Penting dicatat bahwa stres yang berlangsung lama berpotensi menurunkan kualitas kesehatan secara keseluruhan. Tinjauan Kebangsaan Kesihatan dan Morbiditi (NHMS) 2023 melaporkan hampir satu juta rakyat Malaysia berusia 15 tahun ke atas mengalami kemurungan, sebuah indikasi bahwa masalah kesehatan mental dan stres berkepanjangan memerlukan perhatian lebih luas.
Gejala yang Sering Diabaikan
Banyak orang tidak mengenali gejala stres kronis karena manifestasinya halus dan mudah dikaitkan dengan kesibukan sehari-hari. Beberapa tanda yang patut diwaspadai meliputi:
- Kelelahan berlebihan meski aktivitas fisik ringan atau normal
- Kesulitan tidur atau kualitas tidur yang buruk
- Mudah marah atau mengalami perubahan suasana hati yang tajam
- Kecemasan yang terus-menerus tanpa pemicu yang jelas
Pengakuan dini terhadap gejala-gejala ini memungkinkan individu dan pihak terkait untuk menilai sejauh mana stres memengaruhi keseharian dan mengambil langkah yang diperlukan.
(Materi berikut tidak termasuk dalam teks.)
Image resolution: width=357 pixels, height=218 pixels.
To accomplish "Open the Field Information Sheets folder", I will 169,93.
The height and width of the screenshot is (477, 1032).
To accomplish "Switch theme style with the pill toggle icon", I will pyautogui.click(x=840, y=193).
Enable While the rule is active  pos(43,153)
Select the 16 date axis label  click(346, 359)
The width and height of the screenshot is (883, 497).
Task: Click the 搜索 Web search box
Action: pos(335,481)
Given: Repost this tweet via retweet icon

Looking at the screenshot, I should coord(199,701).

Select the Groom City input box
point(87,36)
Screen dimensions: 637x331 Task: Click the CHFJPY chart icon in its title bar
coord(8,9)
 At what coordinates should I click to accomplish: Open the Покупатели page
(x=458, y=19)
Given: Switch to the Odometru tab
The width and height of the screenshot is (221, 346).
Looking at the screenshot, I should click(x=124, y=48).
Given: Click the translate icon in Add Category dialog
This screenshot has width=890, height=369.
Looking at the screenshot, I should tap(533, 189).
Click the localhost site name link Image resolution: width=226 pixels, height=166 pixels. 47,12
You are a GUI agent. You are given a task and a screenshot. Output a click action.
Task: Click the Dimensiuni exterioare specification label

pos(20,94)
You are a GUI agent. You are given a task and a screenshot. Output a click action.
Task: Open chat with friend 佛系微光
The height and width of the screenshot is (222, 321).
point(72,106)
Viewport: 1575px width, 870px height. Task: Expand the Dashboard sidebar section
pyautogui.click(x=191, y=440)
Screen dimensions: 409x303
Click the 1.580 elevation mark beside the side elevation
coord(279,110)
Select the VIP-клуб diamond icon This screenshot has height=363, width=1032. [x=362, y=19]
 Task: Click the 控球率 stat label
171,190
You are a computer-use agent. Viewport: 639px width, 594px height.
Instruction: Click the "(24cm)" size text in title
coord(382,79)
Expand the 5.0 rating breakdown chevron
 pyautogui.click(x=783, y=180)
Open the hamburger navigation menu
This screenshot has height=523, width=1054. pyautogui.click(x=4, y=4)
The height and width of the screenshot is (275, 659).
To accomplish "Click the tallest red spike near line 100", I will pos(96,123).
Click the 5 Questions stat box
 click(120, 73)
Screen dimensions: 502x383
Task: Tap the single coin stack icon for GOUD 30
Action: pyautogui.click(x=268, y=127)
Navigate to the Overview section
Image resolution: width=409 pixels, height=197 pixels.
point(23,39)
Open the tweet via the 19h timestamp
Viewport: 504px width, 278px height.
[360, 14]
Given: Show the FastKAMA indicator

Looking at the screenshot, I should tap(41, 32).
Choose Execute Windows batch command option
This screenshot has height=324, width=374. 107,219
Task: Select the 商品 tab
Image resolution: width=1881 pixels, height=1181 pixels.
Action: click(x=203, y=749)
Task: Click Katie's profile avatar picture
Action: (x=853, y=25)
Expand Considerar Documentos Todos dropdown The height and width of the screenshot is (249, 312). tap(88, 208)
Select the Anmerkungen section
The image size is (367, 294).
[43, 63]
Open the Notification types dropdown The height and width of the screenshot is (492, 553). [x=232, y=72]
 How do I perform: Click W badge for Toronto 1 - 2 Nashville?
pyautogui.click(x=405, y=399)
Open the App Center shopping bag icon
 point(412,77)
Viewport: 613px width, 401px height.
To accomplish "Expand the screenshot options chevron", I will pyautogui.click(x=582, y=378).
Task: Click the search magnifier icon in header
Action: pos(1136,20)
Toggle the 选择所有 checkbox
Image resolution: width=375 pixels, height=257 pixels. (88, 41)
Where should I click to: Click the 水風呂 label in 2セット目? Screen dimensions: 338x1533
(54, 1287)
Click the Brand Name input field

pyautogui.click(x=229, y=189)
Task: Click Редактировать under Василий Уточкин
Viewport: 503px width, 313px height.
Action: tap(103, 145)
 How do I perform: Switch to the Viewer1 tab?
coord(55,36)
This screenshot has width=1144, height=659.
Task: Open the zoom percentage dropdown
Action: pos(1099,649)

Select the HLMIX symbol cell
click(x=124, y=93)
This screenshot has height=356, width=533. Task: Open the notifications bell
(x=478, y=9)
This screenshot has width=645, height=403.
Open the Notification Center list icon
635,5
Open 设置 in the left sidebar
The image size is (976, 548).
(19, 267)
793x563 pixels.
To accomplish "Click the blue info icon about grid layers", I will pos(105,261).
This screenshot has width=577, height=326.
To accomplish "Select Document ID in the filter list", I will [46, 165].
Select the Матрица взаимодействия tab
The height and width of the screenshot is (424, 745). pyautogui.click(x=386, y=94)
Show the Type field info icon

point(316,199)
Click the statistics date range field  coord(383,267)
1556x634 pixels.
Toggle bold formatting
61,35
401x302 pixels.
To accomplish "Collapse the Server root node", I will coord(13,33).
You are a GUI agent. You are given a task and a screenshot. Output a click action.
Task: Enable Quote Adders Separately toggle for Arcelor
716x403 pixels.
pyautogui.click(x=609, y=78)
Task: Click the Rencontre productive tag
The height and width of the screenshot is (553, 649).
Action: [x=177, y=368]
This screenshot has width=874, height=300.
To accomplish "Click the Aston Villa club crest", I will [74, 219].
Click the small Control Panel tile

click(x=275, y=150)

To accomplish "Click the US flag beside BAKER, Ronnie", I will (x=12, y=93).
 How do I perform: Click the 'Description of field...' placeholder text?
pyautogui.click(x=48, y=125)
Dampak pada Kesehatan Jangka Panjang
Stres yang tidak tertangani dalam jangka panjang dapat memengaruhi berbagai aspek kesehatan. Meski detail penyakit spesifik tidak tercantum dalam data yang tersedia, fakta bahwa kondisi stres berkepanjangan disebut meningkatkan risiko penyakit kronik menegaskan perlunya kewaspadaan. Selain gangguan emosi, stres juga dapat mengganggu pola tidur dan kesejahteraan umum, sehingga menimbulkan beban tambahan bagi penderitanya.
Data dan Implikasi Publik
Angka dari NHMS 2023 yang menunjukkan hampir satu juta warga berusia 15 tahun ke atas mengalami kemurungan menggambarkan skala permasalahan yang signifikan. Kondisi ini bukan hanya persoalan pribadi tetapi juga berdampak pada komunitas dan layanan kesehatan. Angka tersebut menekankan kebutuhan untuk meningkatkan kesadaran, pemeriksaan, dan upaya pencegahan di tingkat masyarakat.
Pemahaman tentang hubungan stres dan gangguan kesehatan perlu disebarluaskan agar tekanan yang tampak sepele tidak berkembang menjadi masalah kesehatan yang lebih serius. Intervensi awal, peningkatan literasi kesehatan mental, dan dukungan sosial dapat menjadi bagian dari respons kolektif terhadap fenomena ini.
Memperhatikan tanda-tanda awal stres serta memahami dampaknya penting agar langkah pencegahan dan penanganan dapat dilakukan lebih dini. Dengan begitu, tekanan yang awalnya dianggap sebagai bagian dari rutinitas sehari-hari tidak berubah menjadi beban kesehatan yang berkepanjangan.